*Description of the task:*
Print every record exactly, with nothing added or left out.

*Task material:*
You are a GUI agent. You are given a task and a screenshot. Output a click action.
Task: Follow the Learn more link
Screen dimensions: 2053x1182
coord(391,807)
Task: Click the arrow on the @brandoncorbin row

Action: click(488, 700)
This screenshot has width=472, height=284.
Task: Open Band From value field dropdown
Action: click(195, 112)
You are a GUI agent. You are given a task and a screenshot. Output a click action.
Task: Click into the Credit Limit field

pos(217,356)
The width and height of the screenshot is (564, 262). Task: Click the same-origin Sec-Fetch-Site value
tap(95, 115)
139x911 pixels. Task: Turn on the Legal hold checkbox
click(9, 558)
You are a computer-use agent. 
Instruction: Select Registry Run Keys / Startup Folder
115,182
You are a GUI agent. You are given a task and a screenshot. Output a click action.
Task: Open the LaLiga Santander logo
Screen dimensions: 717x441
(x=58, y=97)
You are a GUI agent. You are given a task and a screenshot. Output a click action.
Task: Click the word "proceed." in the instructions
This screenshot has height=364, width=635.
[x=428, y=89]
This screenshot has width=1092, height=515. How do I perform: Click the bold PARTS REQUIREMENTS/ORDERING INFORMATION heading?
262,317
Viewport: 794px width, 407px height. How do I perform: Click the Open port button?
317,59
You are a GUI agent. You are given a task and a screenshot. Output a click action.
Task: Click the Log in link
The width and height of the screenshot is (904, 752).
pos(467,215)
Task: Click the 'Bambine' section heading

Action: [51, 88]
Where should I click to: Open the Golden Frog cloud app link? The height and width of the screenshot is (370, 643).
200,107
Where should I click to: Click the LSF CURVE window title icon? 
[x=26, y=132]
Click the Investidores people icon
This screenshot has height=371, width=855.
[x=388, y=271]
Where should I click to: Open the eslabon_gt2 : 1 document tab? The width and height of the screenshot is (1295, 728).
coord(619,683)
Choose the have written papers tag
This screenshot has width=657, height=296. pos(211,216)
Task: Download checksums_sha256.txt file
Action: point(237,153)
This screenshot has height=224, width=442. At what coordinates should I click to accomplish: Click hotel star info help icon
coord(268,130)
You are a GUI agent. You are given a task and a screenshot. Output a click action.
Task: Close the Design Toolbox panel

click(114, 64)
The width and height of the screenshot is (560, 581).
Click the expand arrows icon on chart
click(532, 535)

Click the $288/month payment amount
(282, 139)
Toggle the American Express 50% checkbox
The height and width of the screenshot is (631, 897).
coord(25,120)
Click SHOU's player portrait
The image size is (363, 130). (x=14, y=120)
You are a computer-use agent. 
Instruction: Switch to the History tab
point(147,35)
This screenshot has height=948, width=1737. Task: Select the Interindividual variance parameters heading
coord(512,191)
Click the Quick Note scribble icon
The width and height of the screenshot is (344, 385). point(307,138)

*Exercise solution:*
You are a GUI agent. You are given a task and a screenshot. Output a click action.
Task: Follow the Learn more link
Screen dimensions: 2053x1182
coord(391,807)
Task: Click the arrow on the @brandoncorbin row

Action: click(488, 700)
This screenshot has width=472, height=284.
Task: Open Band From value field dropdown
Action: click(195, 112)
You are a GUI agent. You are given a task and a screenshot. Output a click action.
Task: Click into the Credit Limit field

pos(217,356)
The width and height of the screenshot is (564, 262). Task: Click the same-origin Sec-Fetch-Site value
tap(95, 115)
139x911 pixels. Task: Turn on the Legal hold checkbox
click(9, 558)
You are a computer-use agent. 
Instruction: Select Registry Run Keys / Startup Folder
115,182
You are a GUI agent. You are given a task and a screenshot. Output a click action.
Task: Open the LaLiga Santander logo
Screen dimensions: 717x441
(x=58, y=97)
You are a GUI agent. You are given a task and a screenshot. Output a click action.
Task: Click the word "proceed." in the instructions
This screenshot has height=364, width=635.
[x=428, y=89]
This screenshot has width=1092, height=515. How do I perform: Click the bold PARTS REQUIREMENTS/ORDERING INFORMATION heading?
262,317
Viewport: 794px width, 407px height. How do I perform: Click the Open port button?
317,59
You are a GUI agent. You are given a task and a screenshot. Output a click action.
Task: Click the Log in link
The width and height of the screenshot is (904, 752).
pos(467,215)
Task: Click the 'Bambine' section heading

Action: [51, 88]
Where should I click to: Open the Golden Frog cloud app link? The height and width of the screenshot is (370, 643).
200,107
Where should I click to: Click the LSF CURVE window title icon? 
[x=26, y=132]
Click the Investidores people icon
This screenshot has height=371, width=855.
[x=388, y=271]
Where should I click to: Open the eslabon_gt2 : 1 document tab? The width and height of the screenshot is (1295, 728).
coord(619,683)
Choose the have written papers tag
This screenshot has width=657, height=296. pos(211,216)
Task: Download checksums_sha256.txt file
Action: point(237,153)
This screenshot has height=224, width=442. At what coordinates should I click to accomplish: Click hotel star info help icon
coord(268,130)
You are a GUI agent. You are given a task and a screenshot. Output a click action.
Task: Close the Design Toolbox panel

click(114, 64)
The width and height of the screenshot is (560, 581).
Click the expand arrows icon on chart
click(532, 535)

Click the $288/month payment amount
(282, 139)
Toggle the American Express 50% checkbox
The height and width of the screenshot is (631, 897).
coord(25,120)
Click SHOU's player portrait
The image size is (363, 130). (x=14, y=120)
You are a computer-use agent. 
Instruction: Switch to the History tab
point(147,35)
This screenshot has height=948, width=1737. Task: Select the Interindividual variance parameters heading
coord(512,191)
Click the Quick Note scribble icon
The width and height of the screenshot is (344, 385). point(307,138)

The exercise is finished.